Bradly attends Logan’s freshman games when they don’t conflict with his basketball schedule. Other than that, he said he can be found at home or at school or at a restaurant with the family.
“I don’t like to go out,” he said. “I like to sleep. Work out, sleep, work out.”
He has gained nearly 30 pounds since making the move and opened the season at 191 pounds.
He said he likes that he can eat whatever he wants, whenever he wants and added that it wasn’t always that way before moving. He said he appreciates that now the cupboards are never bare.
“Maybe my country’s food,” he said of what he misses from home, other than his mother. “I miss many things my grandma used to make. I miss my grandma’s cooking.”
Such as?
“Fumbwa,” he said of stew that, according to the all-knowing Grock, features wild spinach, ground peanuts, red palm oil and sometimes smoked catchfish, as well as onions, garlic, tomatoes, hot peppers and other spices. “And soups. We have many soups.”
What else?
“We ate caterpillars,” Basila said of the Congolese delicacy. “They smoke caterpillars, and it’s very good. I feel like if you try it, you would like it. When they cook it, it’s different. It’s like chicken.”

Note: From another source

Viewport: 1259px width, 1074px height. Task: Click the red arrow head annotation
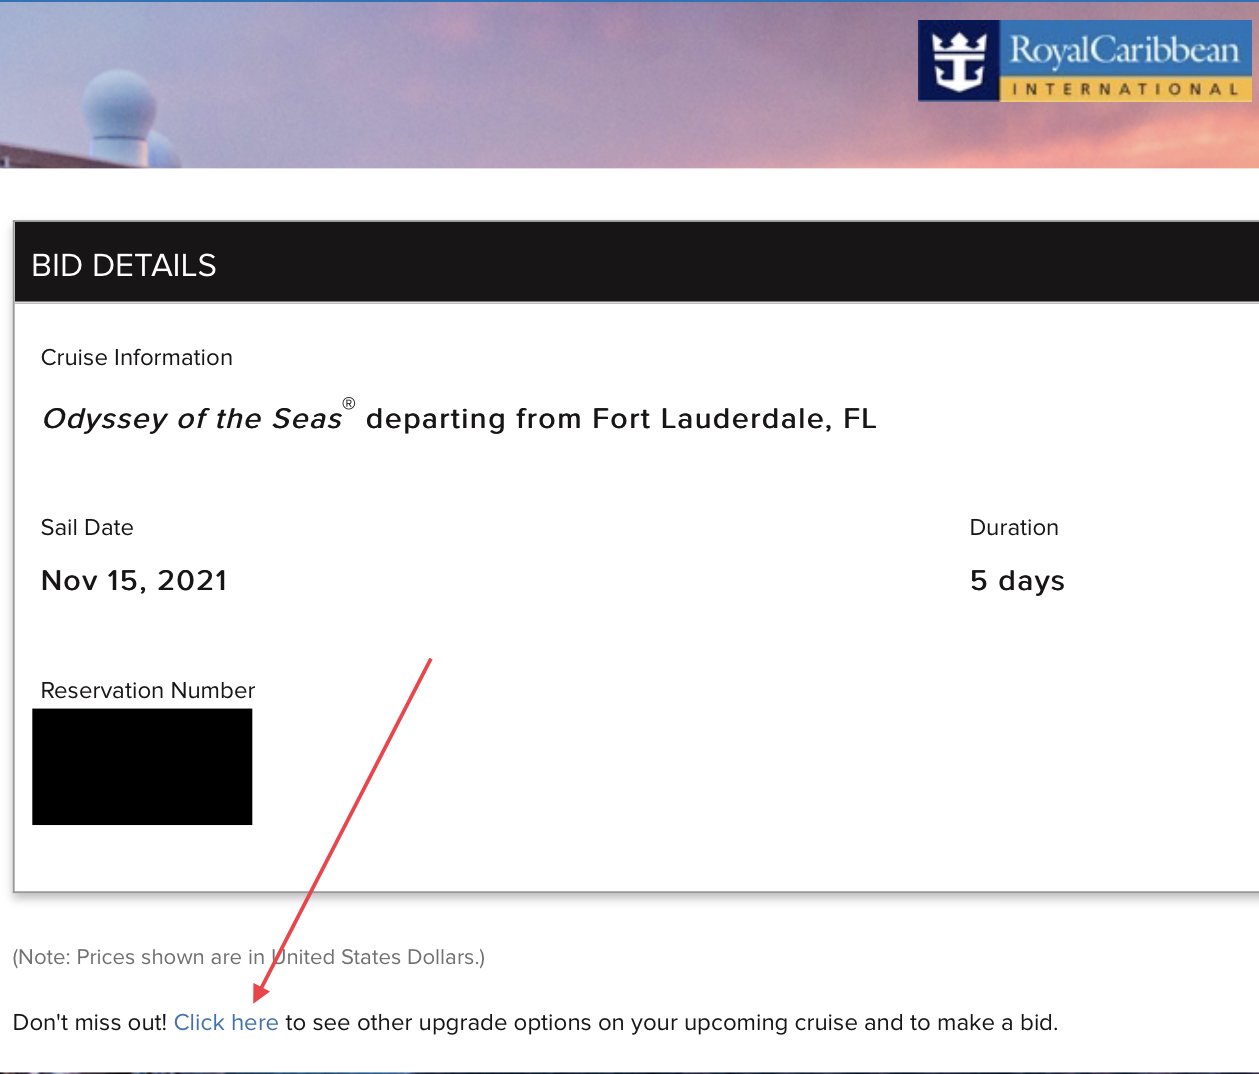coord(261,991)

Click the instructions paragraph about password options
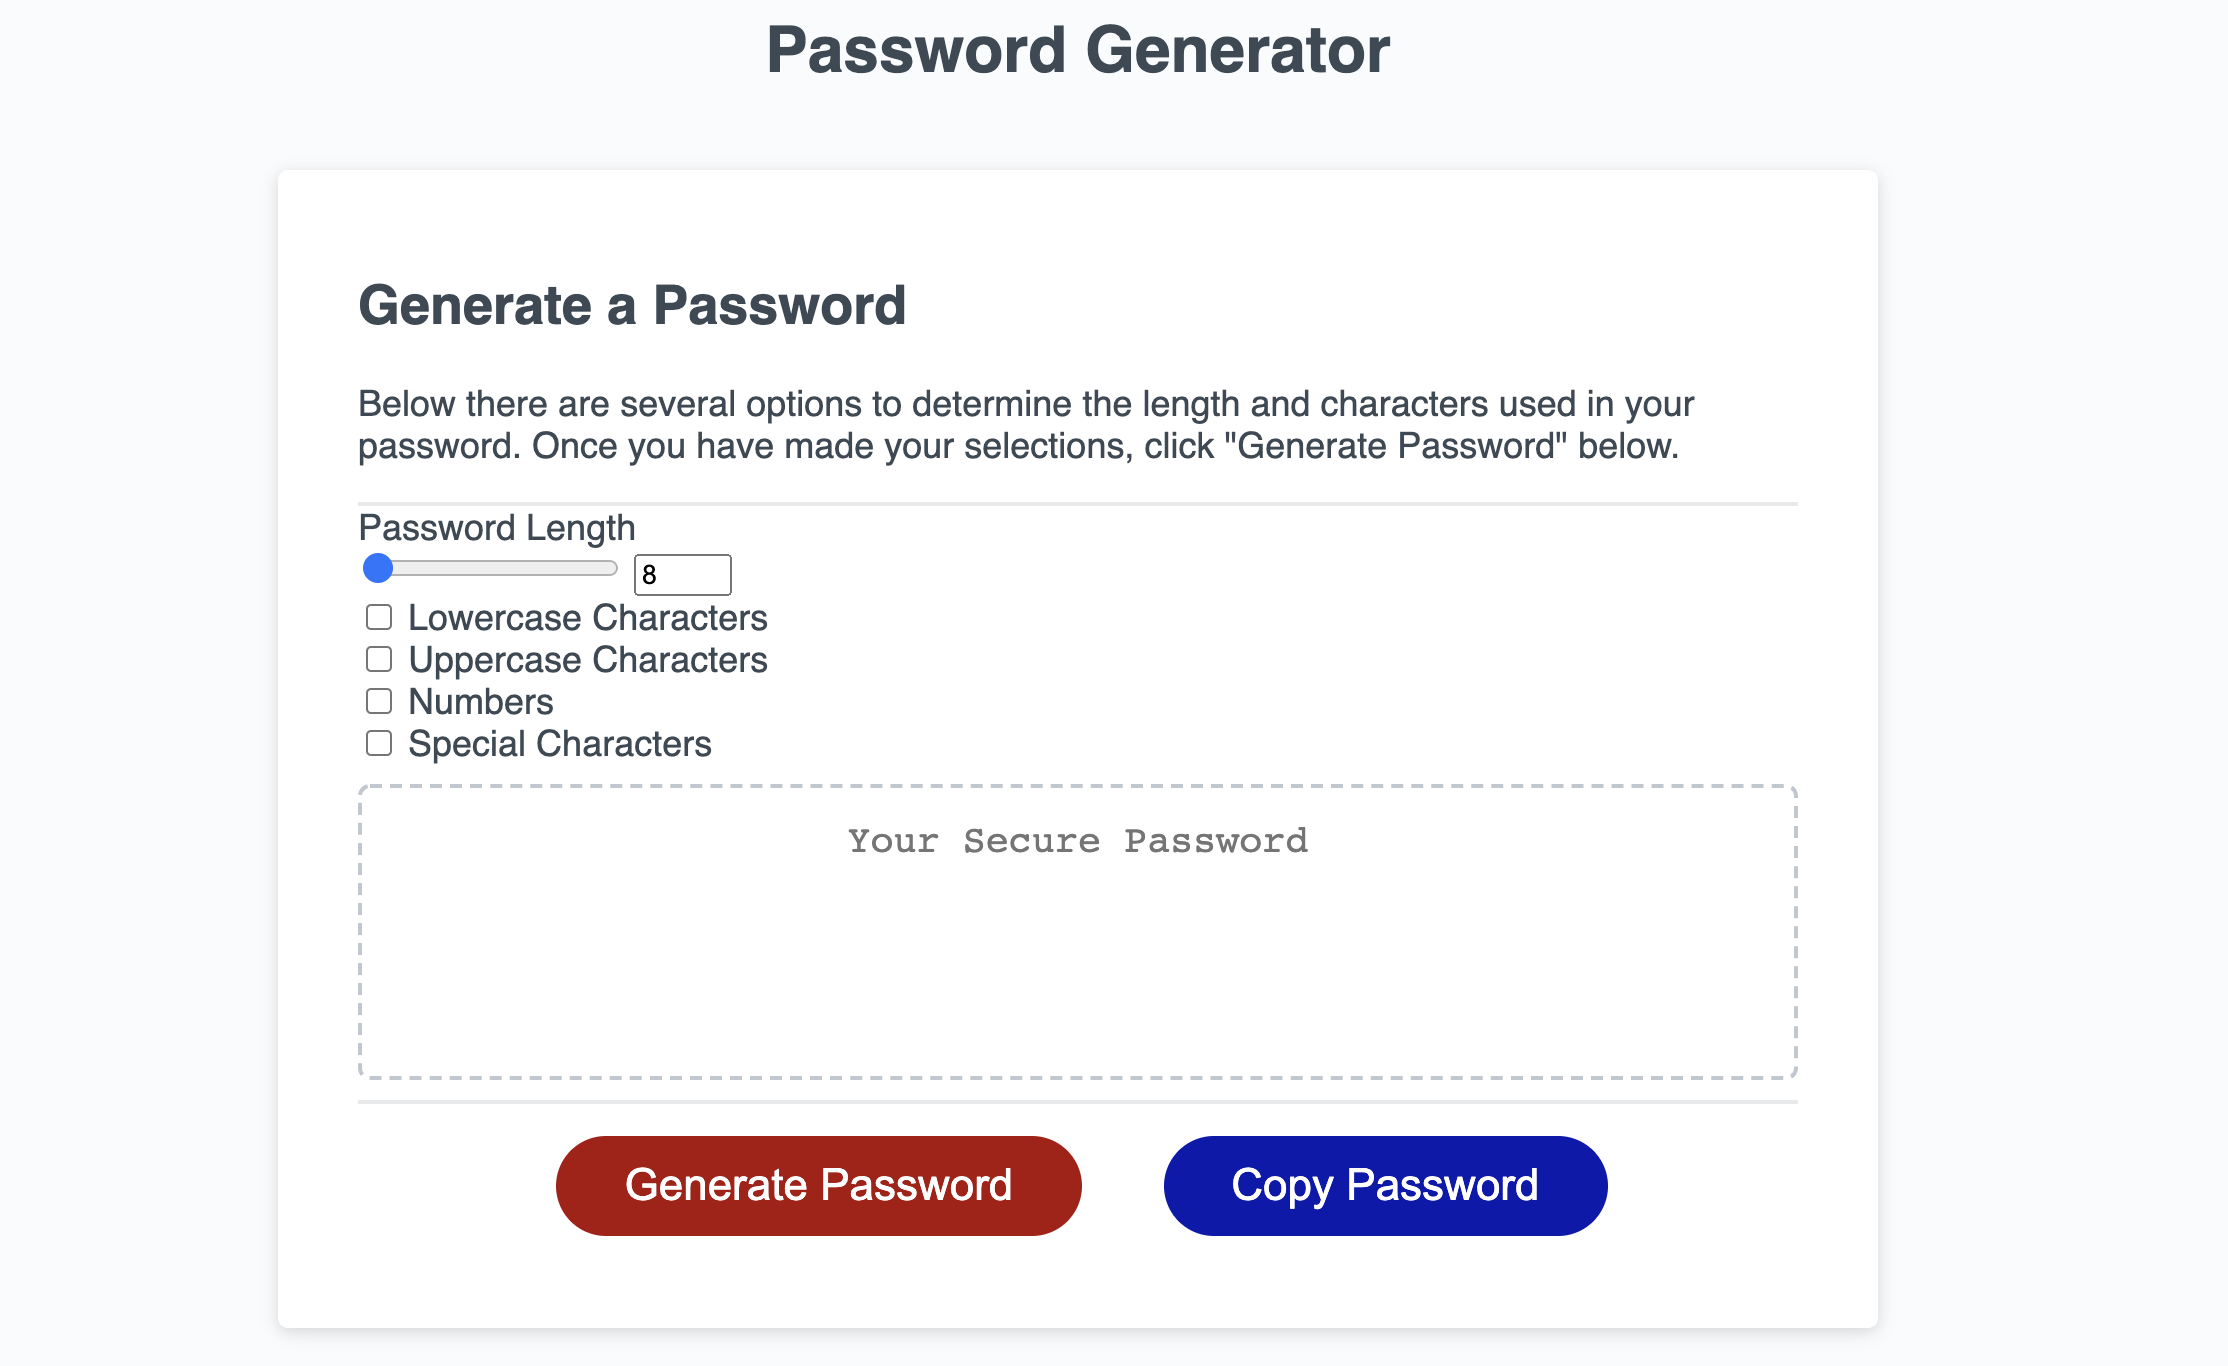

Interesting to see that the old “try it; it tastes like chicken,” bait knows no borders.
He eats well, according to Rachel Miller, considers Culver’s his favorite fast-food destination for cheeseburgers, and chose Wagner’s as the site of his birthday meal because he loves the ribs they serve.
“He’s trying,” to put on weight, Rachel said.
“Mum,” as Bradly calls Rachel, appreciates how easily he took on big-brother responsibilities.
“Respect is really big for him,” Mum said. “If I say something like come upstairs and they’re all downstairs and they’re on the Playstation or whatever and one of them says, ‘Just give us five more minutes,’ he has been known to carry them upstairs, saying, ‘Mum said we’ve got to go upstairs.’ He’s become my right-hand man, which is great. They listen to him.”
Rachel revealed another Bradly talent that she called “amazing.”
“He’s super talented with art, so artistic,” Rachel said. “He drew a picture of Luke and it looks exactly like him. His drawing and painting, it’s unreal, so realistic. It’s crazy.”
Bureaucratic delays involved with moving from a foreign country dragged on for so long that Rachel said until she saw a picture of him arriving in Chicago, she didn’t believe it was going to happen. Bradly updated the Millers throughout his journey with selfie videos, starting in Kinshasa, then boarding his connecting flight in Belgium, then at O’Hare, where Luke and Logan picked him up because the rest of the family was in Hobart attending Hudson’s basketball game.
“I cannot recall a time that he hasn’t been very comfortable with us and vice versa,” Mum said of the teenager who had the courage to come alone to a new world to pursue his basketball dreams. “I feel like it’s been a seamless thing. He was meant to come, he was meant to be with us, and he’s part of our family.”
Rachel several times used the phrase “meant to happen,” when talking of the family welcoming a fourth son.
Ten days after Basila’s flight touched down at O’Hare and three days before he made his debut vs. Lake Central, violent protesters in Kinshasa attacked the U.S. embassy, one of the many signs that convinced the Millers that Bradly was meant to be with them.
“The way the timing worked out, if anything had gotten delayed anymore, there is no way he would have gotten here,” Rachel said. “I just think things worked out the way they were supposed to work out. He’s here and he’s part of us.”
Rachel said that Charlyse is “so nice, very gracious and grateful.” Understandably, the Millers receive many plaudits for taking the lead role in helping Basila to pursue his basketball dreams and further his education.
“People will tell us, ‘Oh my gosh, he’s so lucky to come here and be with your family,’” Rachel said. “I feel like we are truly the lucky ones to have him with us. He’s an amazing kid. It’s been awesome in every aspect.”